**Brief**
Repeat the stretch of entries below from the line with "Size Guide (1271, 1681)" through the line with "FAQ (1294, 1610)". Include both ends and add nothing.

**Material to process**

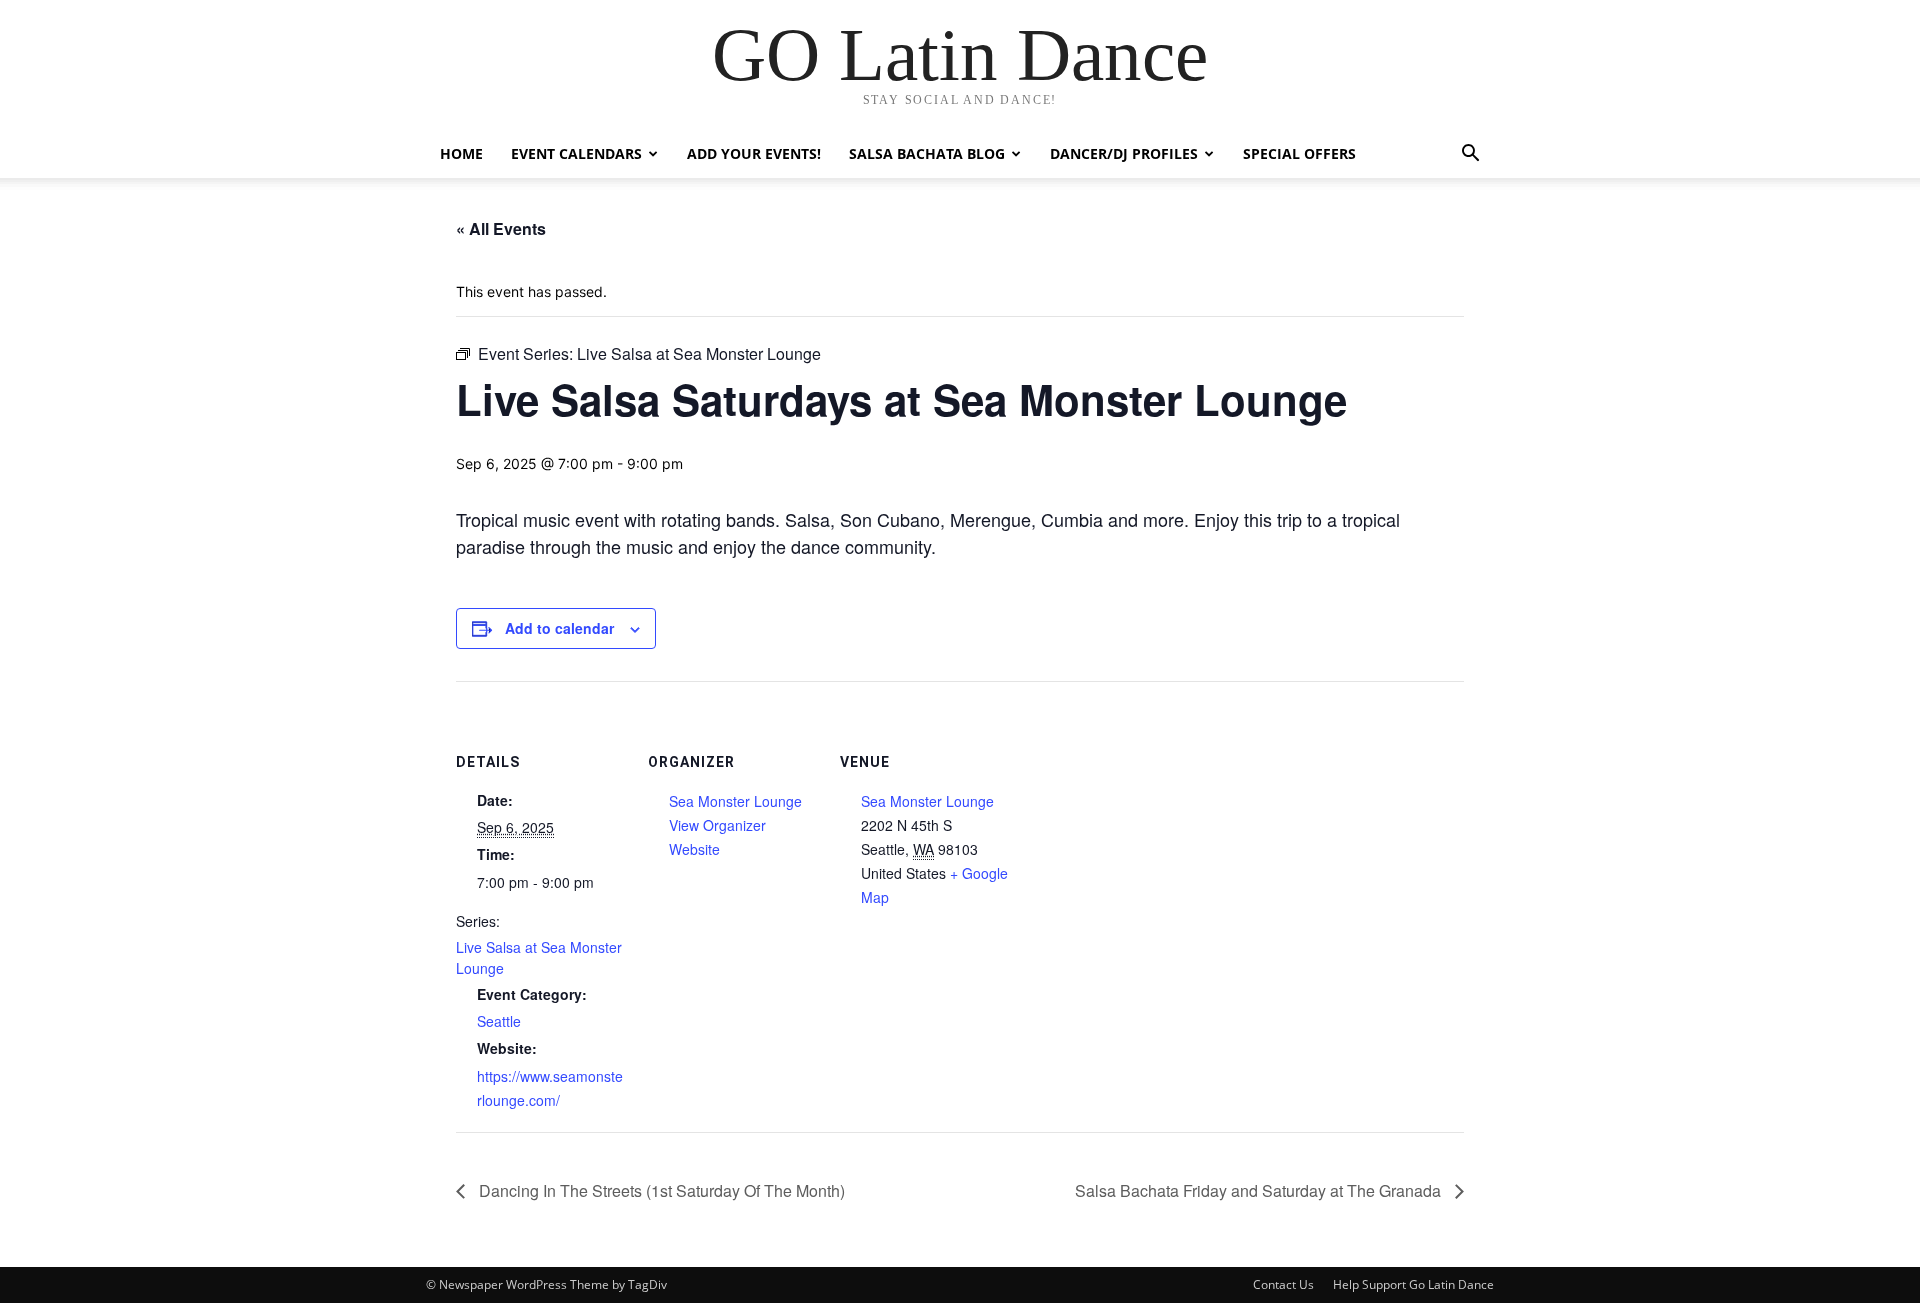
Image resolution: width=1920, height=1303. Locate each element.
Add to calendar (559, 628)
==
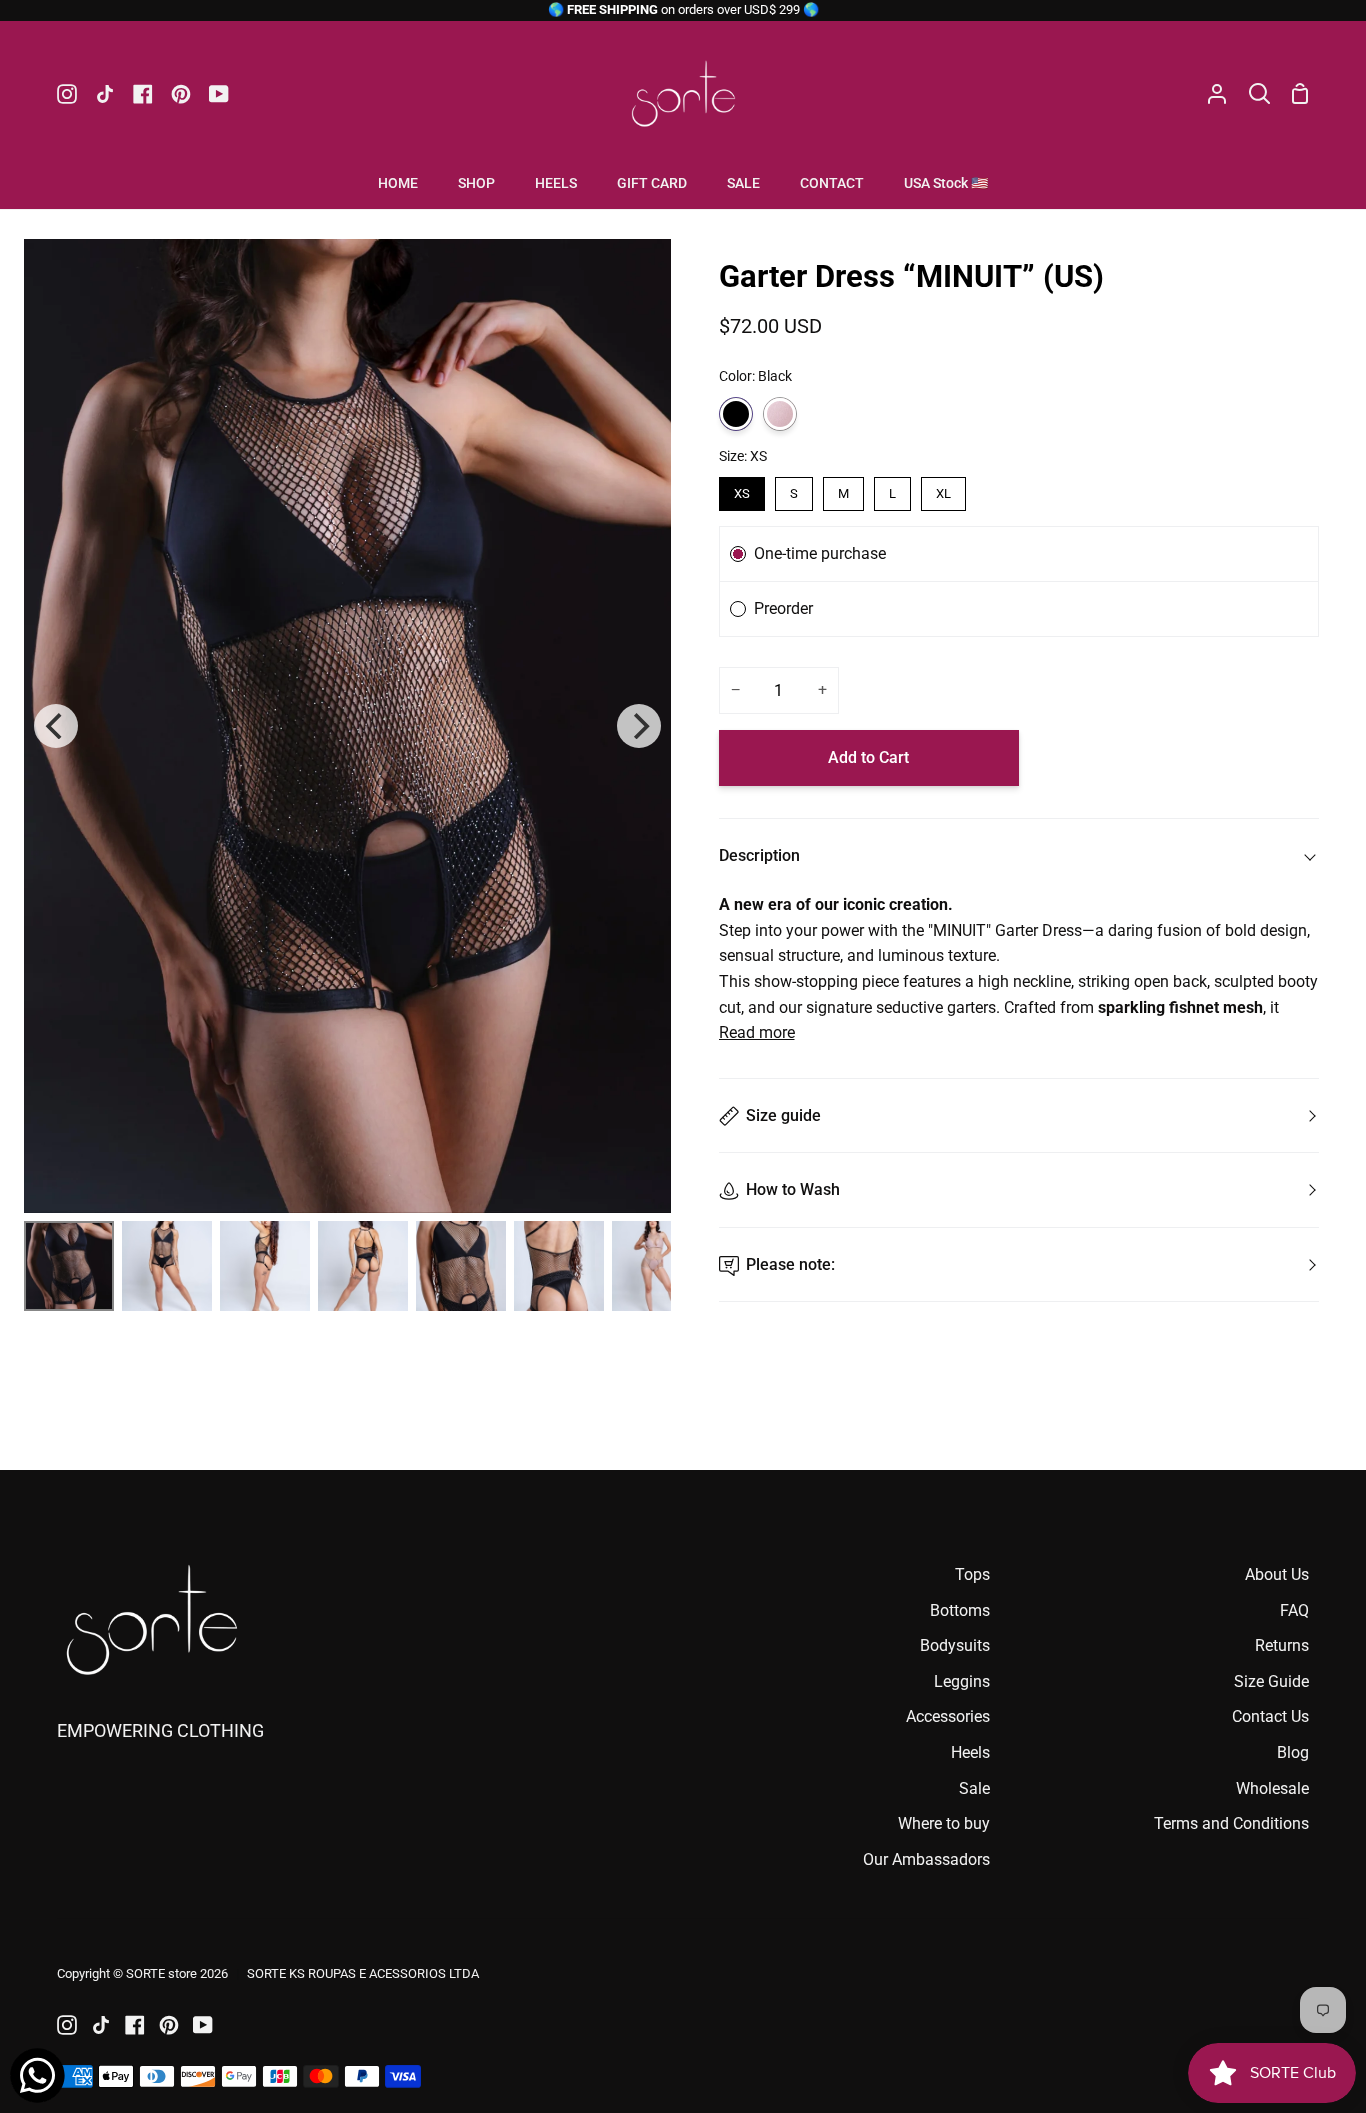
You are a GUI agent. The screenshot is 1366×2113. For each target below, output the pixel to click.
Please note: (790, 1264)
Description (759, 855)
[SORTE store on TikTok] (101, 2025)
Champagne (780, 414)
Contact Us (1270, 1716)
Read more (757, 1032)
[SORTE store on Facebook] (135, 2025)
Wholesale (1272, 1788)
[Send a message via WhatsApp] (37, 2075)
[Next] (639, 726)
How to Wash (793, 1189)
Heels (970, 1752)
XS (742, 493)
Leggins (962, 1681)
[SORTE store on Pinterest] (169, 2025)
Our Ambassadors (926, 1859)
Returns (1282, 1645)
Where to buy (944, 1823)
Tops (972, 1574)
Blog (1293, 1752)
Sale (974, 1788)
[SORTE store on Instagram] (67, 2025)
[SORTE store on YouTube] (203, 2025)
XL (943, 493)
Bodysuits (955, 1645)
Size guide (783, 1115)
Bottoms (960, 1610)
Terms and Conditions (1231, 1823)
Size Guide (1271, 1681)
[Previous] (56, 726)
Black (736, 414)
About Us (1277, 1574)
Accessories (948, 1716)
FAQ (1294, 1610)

**Problem solution**
Size Guide (1271, 1681)
[Previous] (56, 726)
Black (736, 414)
About Us (1277, 1574)
Accessories (948, 1716)
FAQ (1294, 1610)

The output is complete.